**EXTRACTED TEXT**
# Making holes in perspex



## Janine00 (Sep 20, 2008)

Hi folks... I am just building a viv stack and using perspex for the backs and wanted to know is it best to drill holes in the perspex in order to screw through it to attach it to the wood or use a heat source to melt holes?

Is it easy to crack it if I drilled the holes, as I have had it cut to size?

Any advice or tips welcome :2thumb:


----------



## Lotus Nut (Jan 7, 2008)

Why use perspex for the back when wood is fine?

Perspex can crack when drilling so dont drill too near edges, if burning a hole i it will rise up around the hole and melted bits will become brittle and top will not be even leading uneven pressure around hole area. You could use aquarium silicone to glue it and around edges.


----------



## Janine00 (Sep 20, 2008)

I am using perspex as this is going to be in my lounge, so also needs to look good... The base unit is just 4 rectangular wood units on two uprights originally brought from Ikea years ago as a bookshelf / storage unit, and am just doing a make over.... am also thinking of putting a low level (red or blue moonlight led) backing light vertically behind the stack to allow for viewing when we are home in the evenings.

Thanks for the gluing idea though... for some reason this idea had not occurred to me at all, even though I knew I would have to seal all around the edges with aquarium sealant once everything in place... definately mentally blonde..:lol2:


----------



## Reptacular Ltd (Nov 1, 2008)

Hi

Put a piece of masking tape over the bit you need the hole in. Start with smallest drill bit possible (pilot hole, then gradually get bigger). Put your drill on slowest speed as well.

even this will not guarantee that its going to crack, buts thats how i have done it in the past and "touch wood" never cracked perspex.


----------



## Janine00 (Sep 20, 2008)

Thanks for that... found old piece and tested using both metal and masonry drills, found metal drill better as long as on slow speed as said. Done all now and just glued them on, will add corner screws tomorrow and start on wiring... J


----------



## freekygeeky (May 25, 2007)

soldering iron


----------

**DIRECTIVE**
Quote the forum thread on making holes in perspex word for word, starting with "Put a piece" and going on through "speed as well.".

**DATA SECTION**
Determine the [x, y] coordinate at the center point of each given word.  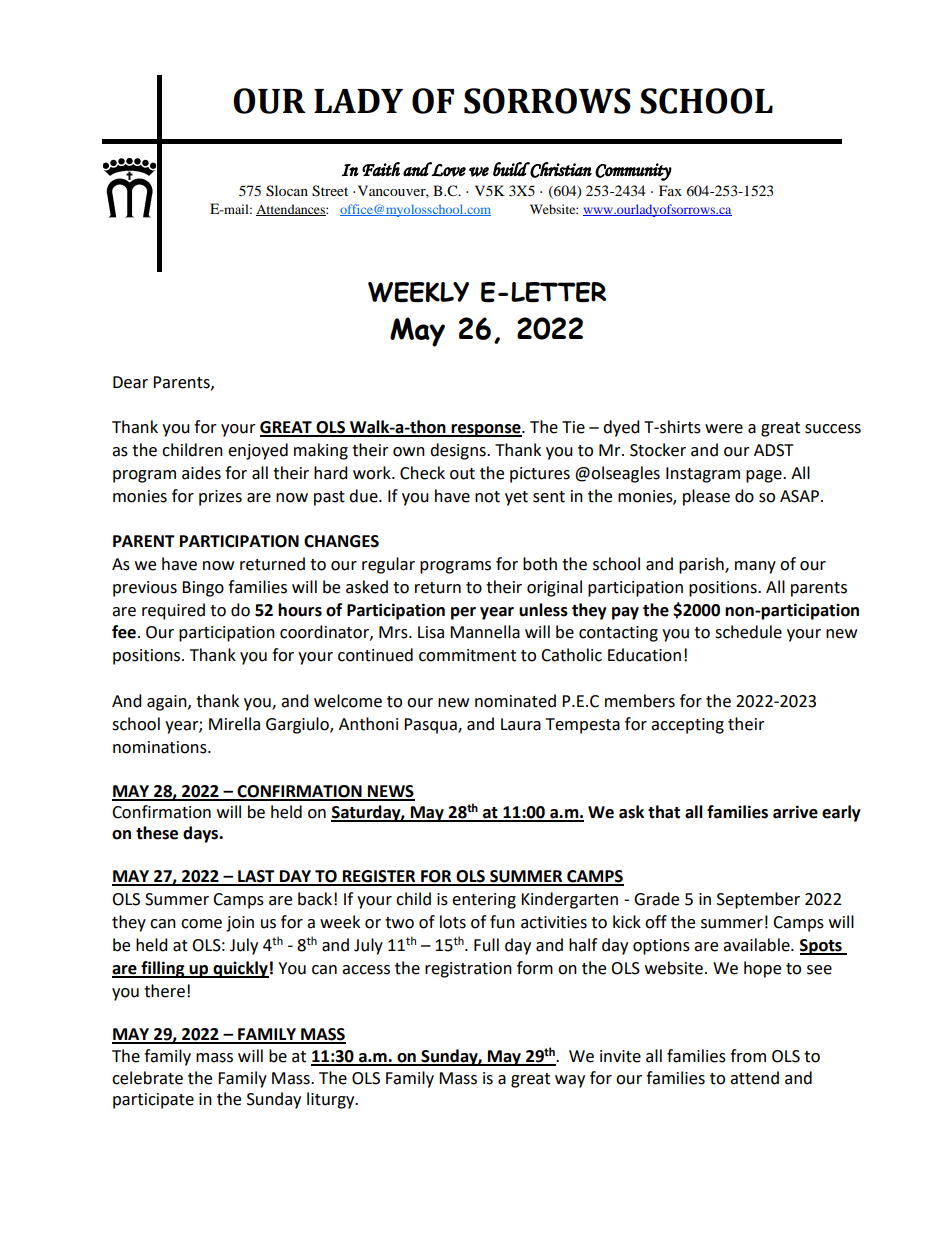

**TASK ANSWER**
Put a piece of masking tape over the bit you need the hole in. Start with smallest drill bit possible (pilot hole, then gradually get bigger). Put your drill on slowest speed as well.